+++ DOCUMENT SECTION +++

My Soapbox

http://news.yahoo.com/s/ap/us_med_hearing_loss_teens

Please read first, so you'll understand what I'm referencing. Trust me, it's worthwhile. Be sure to have a bag or bowl handy.

I am 21, as you can read in my profile. I've been severely hearing impaired since birth; I am deaf in my right ear and mostly in left ear. I have to wear a hearing aid in my left ear in order to hear most anything. When I was five, the school nurse did a routine hearing test and said I was profoundly deaf. I was taken to a specialist and the bastard said I was faking it for attention, as my parents were going through a lot of issues. So for another five years, my parents constantly punished me for ignoring them. Kids my own age thought I was weird and/or stuck up for not paying attention to them and responding. When I was ten, my dear mother finally noticed something was wrong when I always turned my head to look at someone if they talked to me from my right side. To another specialist, I was whisked, to calm her guilty conscience.

Well, my poor doctor. He just about a stroke and spent about thirty minutes berating my parents, demanding to know how they could have a child that's only a few steps from being stone-deaf and never notice anything. My question exactly. When 'deaf' hearing is normal, I obviously couldn't go to my parents and say, oh, I can't hear you. When I did, I was yelled at for back talk. I compensated with lip reading and just guessing at what people were saying - nods and murmurs work very well if you have no idea what the fuck the other person just told you, it's a great party trick.

+++ INFORMATION GIVEN +++

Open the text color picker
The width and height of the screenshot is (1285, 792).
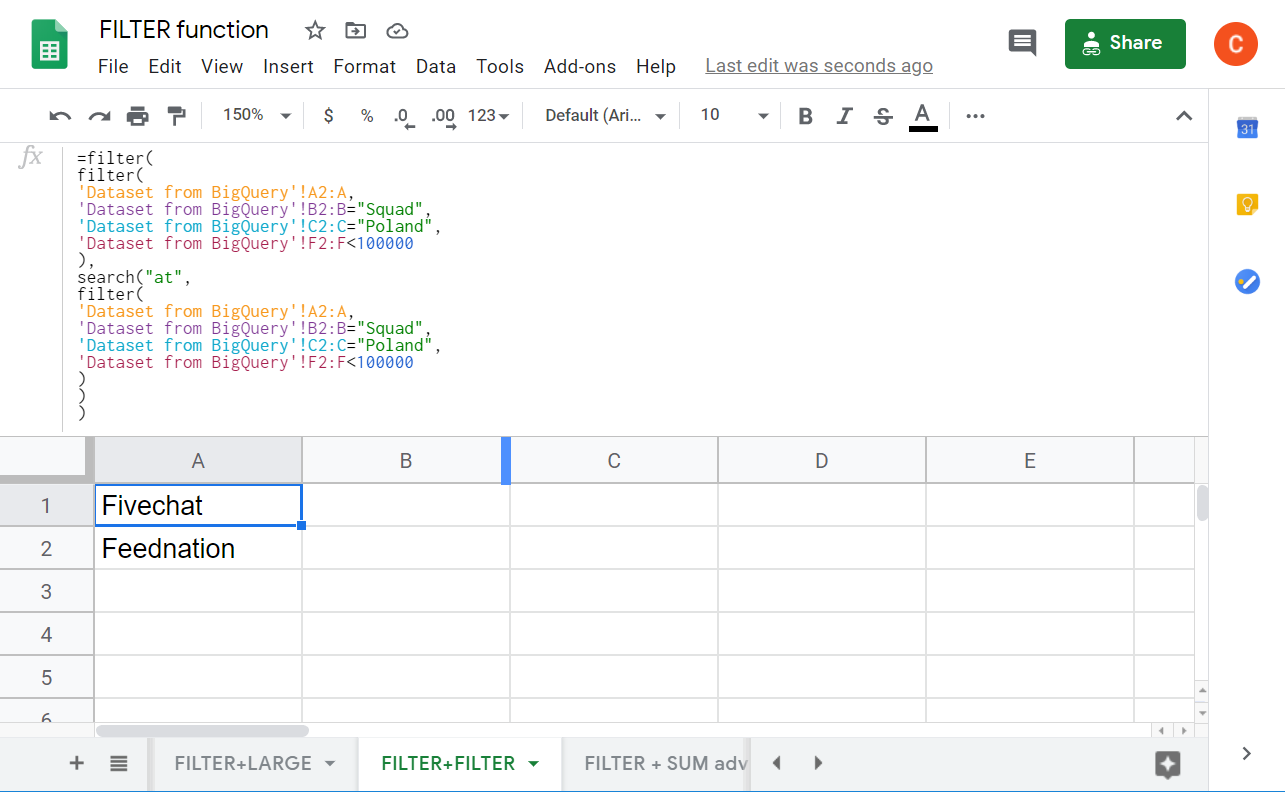pos(922,115)
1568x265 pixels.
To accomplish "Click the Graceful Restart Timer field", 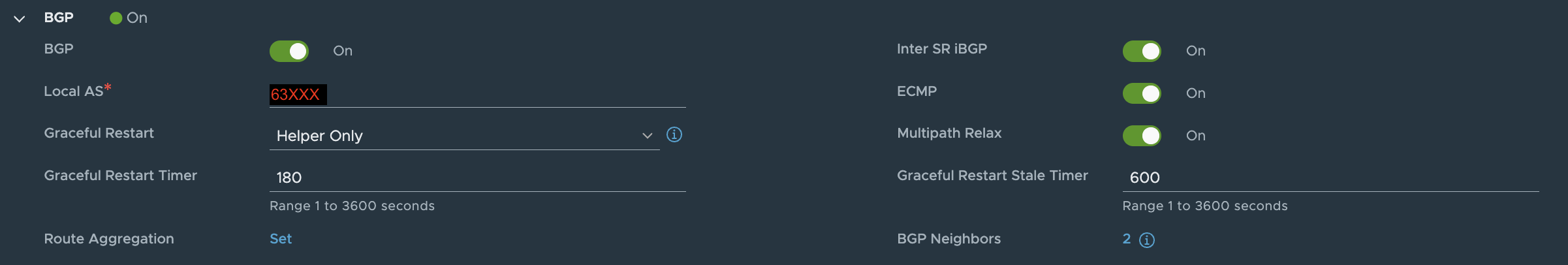I will (477, 178).
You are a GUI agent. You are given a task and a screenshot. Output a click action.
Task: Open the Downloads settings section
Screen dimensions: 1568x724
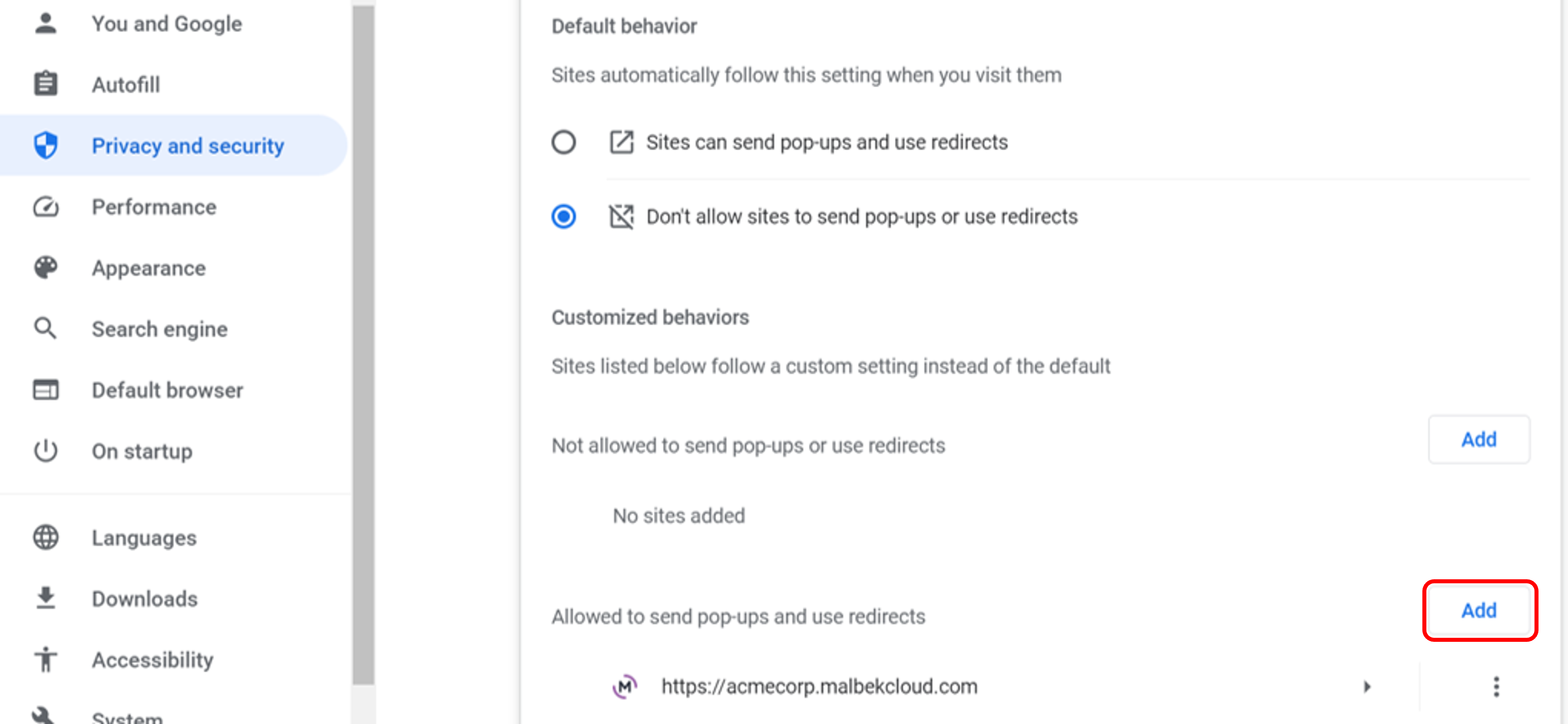coord(144,598)
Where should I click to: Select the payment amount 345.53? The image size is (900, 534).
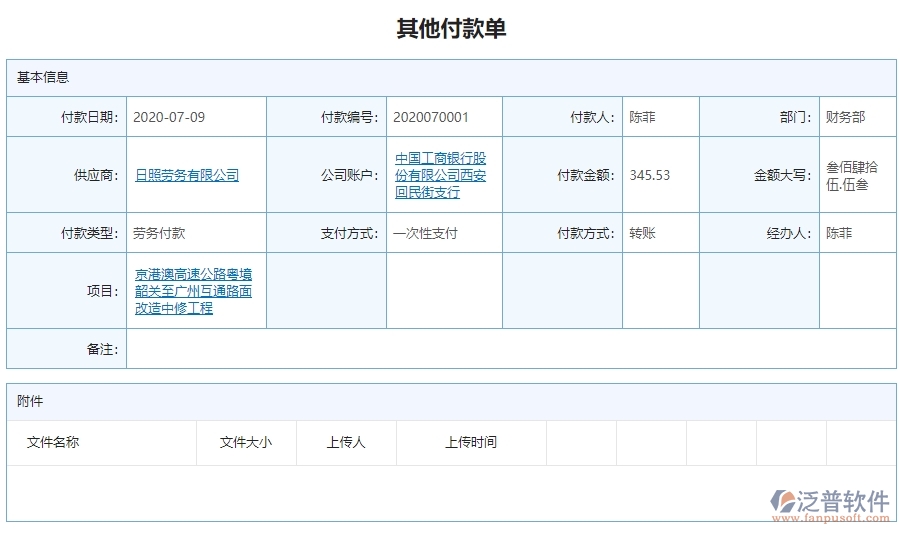[x=649, y=175]
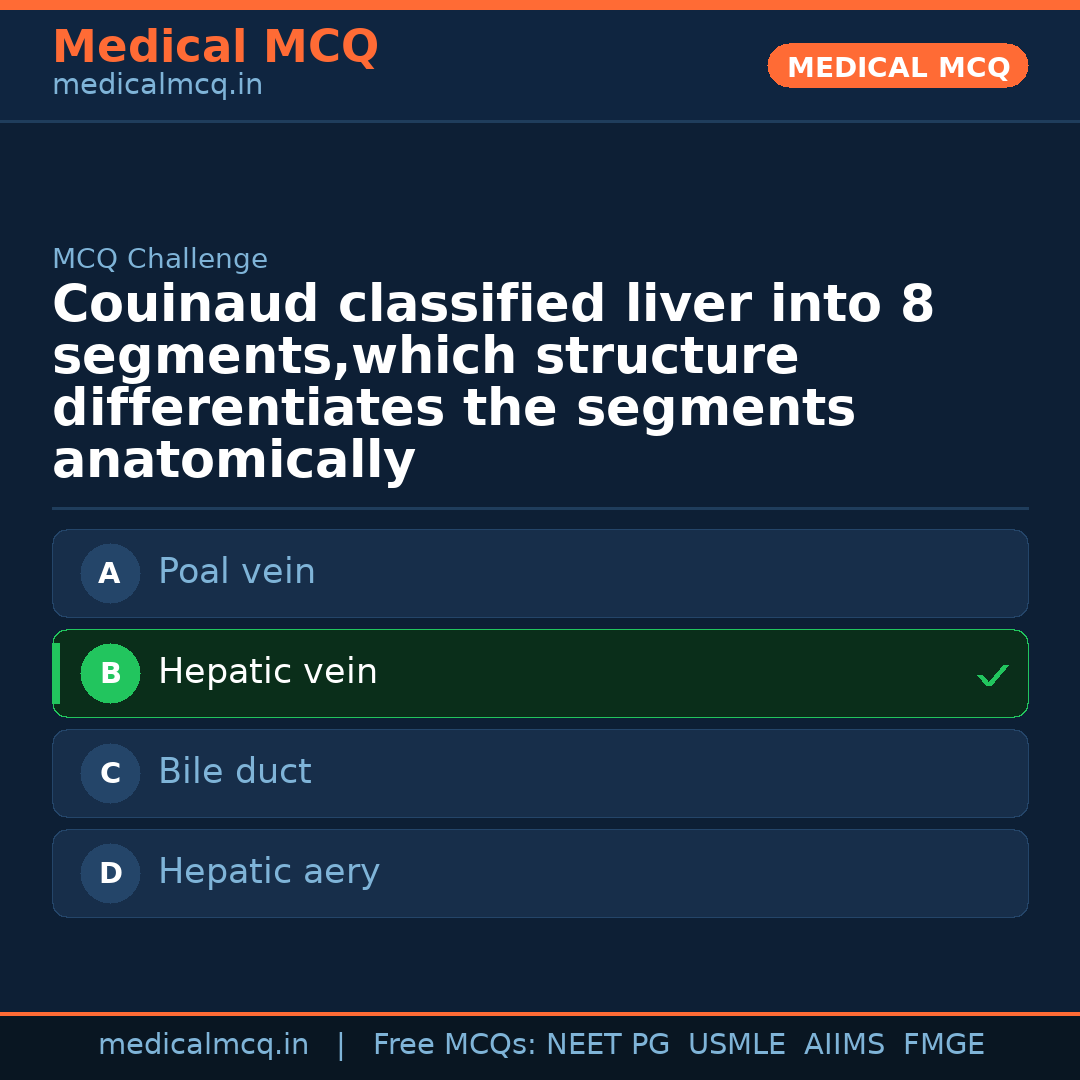Click the orange Medical MCQ header title

pyautogui.click(x=215, y=47)
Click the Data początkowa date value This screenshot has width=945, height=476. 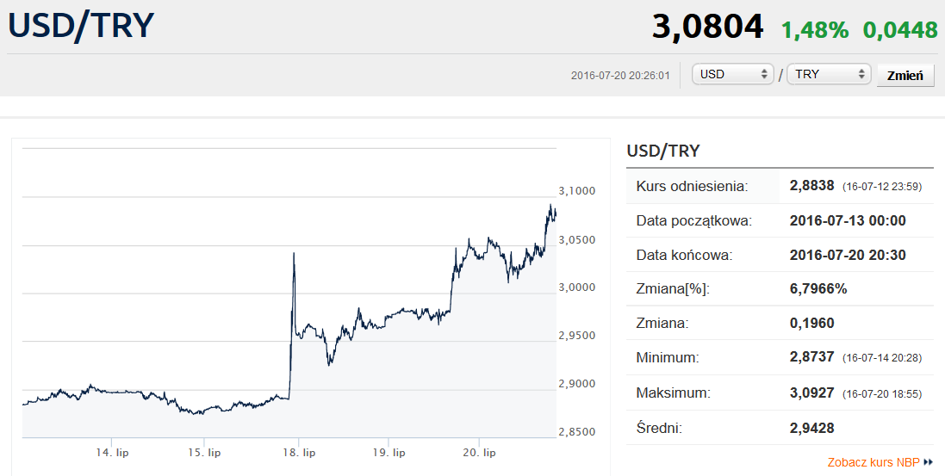847,221
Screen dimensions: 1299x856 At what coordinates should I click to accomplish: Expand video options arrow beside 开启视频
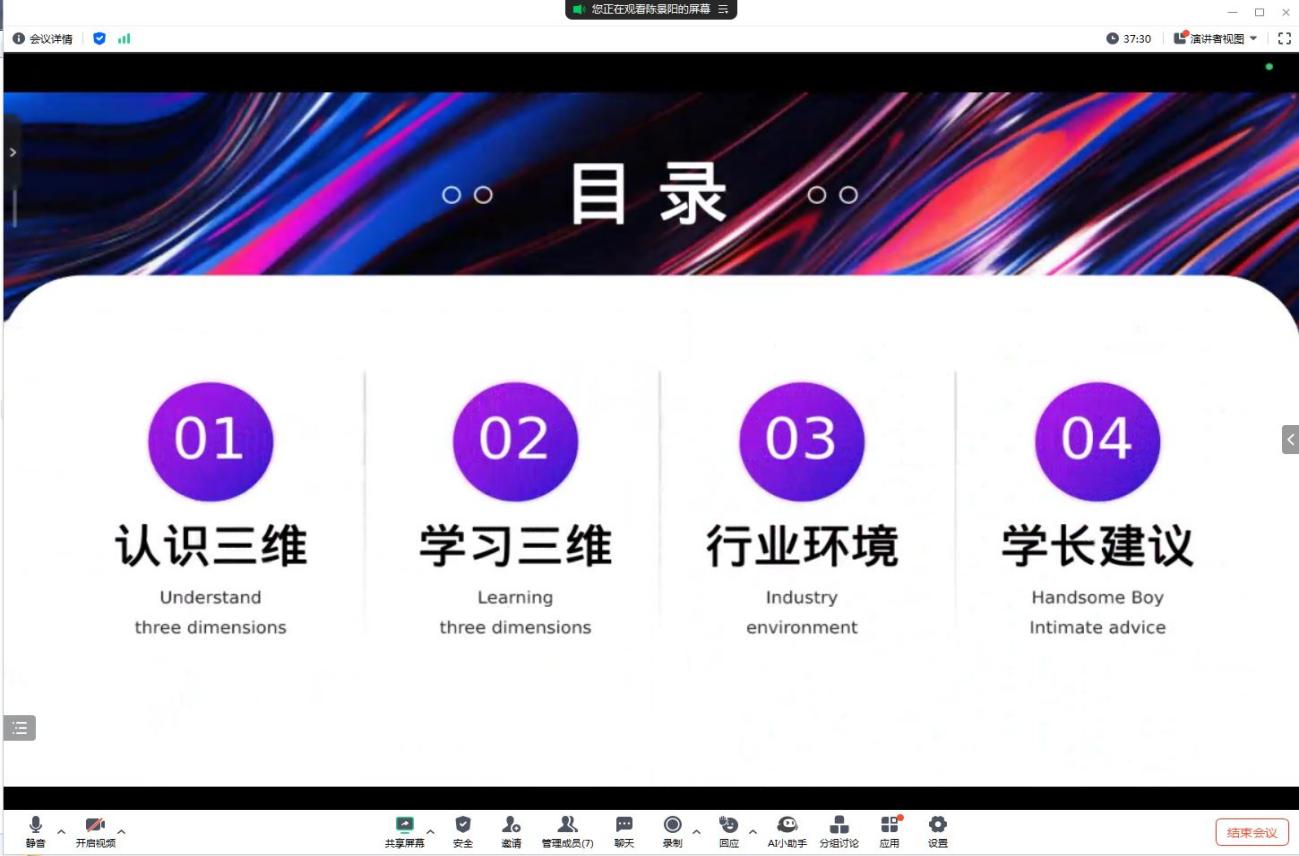point(121,831)
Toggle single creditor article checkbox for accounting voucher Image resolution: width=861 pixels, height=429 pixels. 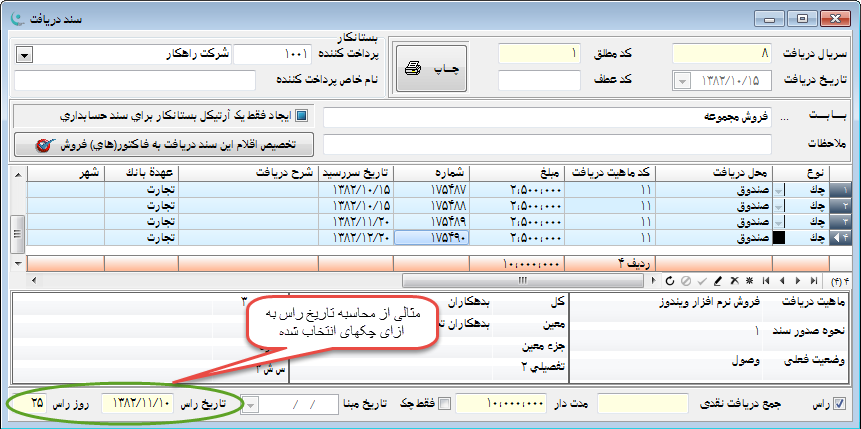tap(302, 116)
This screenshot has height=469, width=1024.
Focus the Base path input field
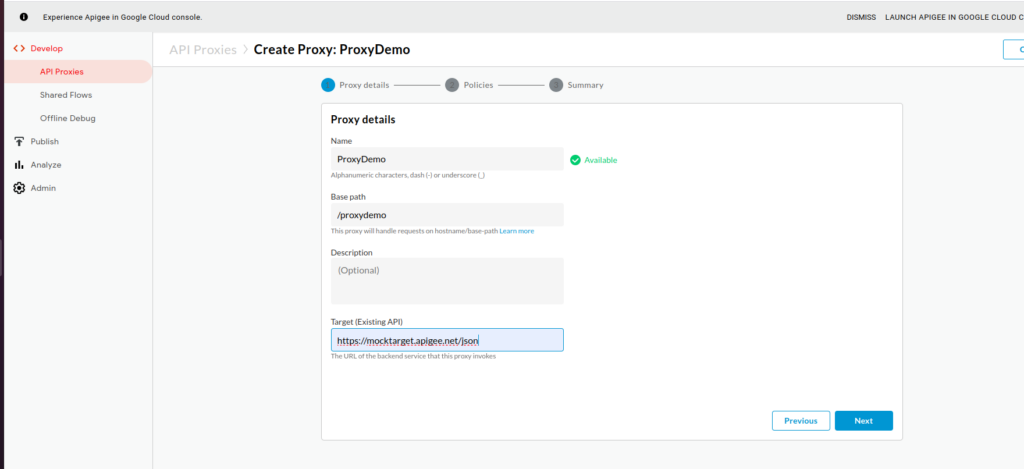[x=447, y=215]
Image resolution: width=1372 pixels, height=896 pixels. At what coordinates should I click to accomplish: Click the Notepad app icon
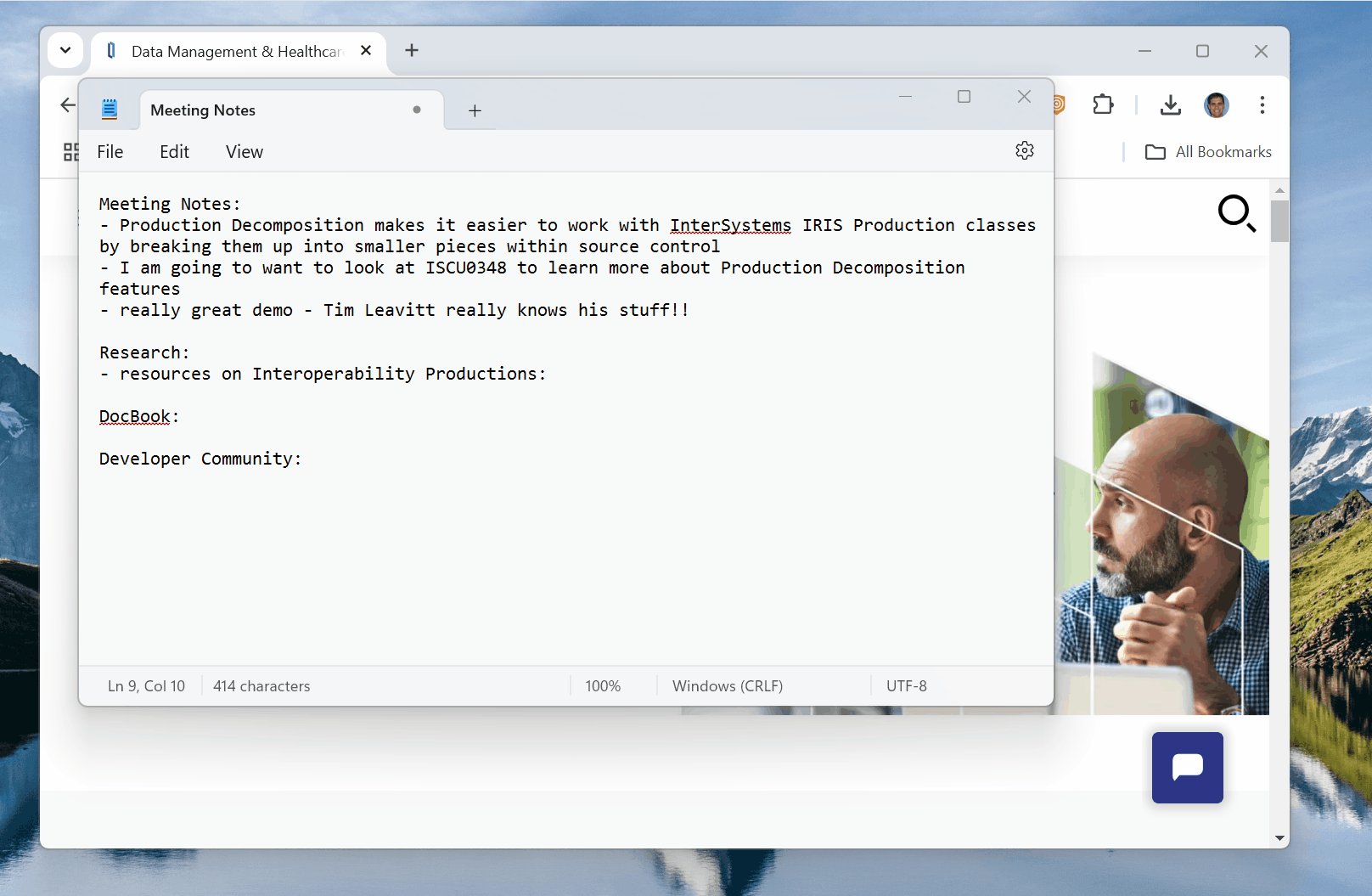[x=110, y=110]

+++

**PROBLEMS AND TASKS**
a) In the post about hearing loss, how old was the writer when the school nurse's routine hearing test found profound deafness?
b) Decide whether each statement agrees with the post about hearing loss. Answer yes or no, and quote the words from the post that settle it.
(i) The writer is deaf in the right ear.
(ii) The writer wears a hearing aid in the right ear.
(iii) The first specialist claimed the writer was faking it for attention.
c) Copy word for word everything in the post about hearing loss from "Well, my poor" down to "great party trick.".

**SOLUTIONS TO EACH TASK**
a) Five years old.

b)
(i) Yes: "I am deaf in my right ear and mostly in left ear."
(ii) No: "I have to wear a hearing aid in my left ear in order to hear most anything."
(iii) Yes: "the bastard said I was faking it for attention"

c)
Well, my poor doctor. He just about a stroke and spent about thirty minutes berating my parents, demanding to know how they could have a child that's only a few steps from being stone-deaf and never notice anything. My question exactly. When 'deaf' hearing is normal, I obviously couldn't go to my parents and say, oh, I can't hear you. When I did, I was yelled at for back talk. I compensated with lip reading and just guessing at what people were saying - nods and murmurs work very well if you have no idea what the fuck the other person just told you, it's a great party trick.